We have a breeding pair of Canada geese in the village and they recently produced their latest brood — who started as tiny fluffballs and are already turning into lanky teenagers.


Quote of the Day

”He talked on for ever; and you wished him to talk on for ever.”

  • William Hazlitt on Coleridge

Musical alternative to the morning’s radio news

The Maguires at Temple Bar Tradfest 2017

Link

A remarkable Irish family of musicians. This clip opens with an extraordinary long solo by Séan (then aged 11) on the bodhrán (pronounced ‘bow-rawn’).


Long Read of the Day

The Fiction That Dare Not Speak Its Name

Long, interesting essay by Morten Høi Jensen on the travails of those who write biographies of writers.

Sample:

On the whole, very little happens to writers in the practice of writing, even to those who, like Vladimir Nabokov, Thomas Mann, or Naguib Mahfouz lived in the thick of history, with all its peril and precariousness.

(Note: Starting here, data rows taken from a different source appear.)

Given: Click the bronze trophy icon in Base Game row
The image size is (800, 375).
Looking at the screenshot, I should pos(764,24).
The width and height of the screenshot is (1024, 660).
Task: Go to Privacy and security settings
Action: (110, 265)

Consider Mann: born four years after the unification of Germany, he lived through the First World War, the Weimar Republic, the Third Reich, the Second World War, and the postwar division of Germany. He was hurled into exile, stripped of his citizenship, put on an arrest warrant for Dachau, and surveilled by the FBI for alleged communist sympathies. In America, his social circle included Albert Einstein, Theodor Adorno, and Franklin Delano Roosevelt, among others. All of which amounts to an exceptionally fascinating life, but it tells us little or nothing about what finally matters: the fiction. In every account of his life, every time he sits down at his desk, whether in Munich, Küsnacht, Princeton, or Los Angeles, Mann disappears from view. We can reconstruct his punctilious routine, we can describe the texture of his desk, we can even name the various brands of cigar that he liked to smoke — but we cannot be present for the moment when the author of Buddenbrooks, Death in Venice, and The Magic Mountain put pen to paper and chose this word over that word and refined this idea or that idea and generally brought his fictional world to life.

So, is literary biography just a form of higher gossip? Or a way of prolonging our intimacy with an author, as John Updike charitably put it? Read on for a sensitive exploration of the question.


The billable hour is a trap

Thoughtful column by Tim Harford.

Twenty years ago, M Cathleen Kaveny, a professor of law and theology, began an article with the observation that “Many lawyers are very unhappy, particularly lawyers who work in big firms. They may be rich, and getting even richer, but they are also miserable, or so they say.” Was this sad state of affairs caused by long hours or stressful work? Perhaps.

But Kaveny identified a more specific culprit: the “billable hour” — or even more precisely, the billable six-minute increment. By accounting for every moment of their working lives, and defining each moment as either “billable” or, regrettably, “non-billable”, lawyers were being tugged inexorably towards an unhappy, unhealthy attitude to the way they spent their time. Not all lawyers, of course. And not only lawyers, either.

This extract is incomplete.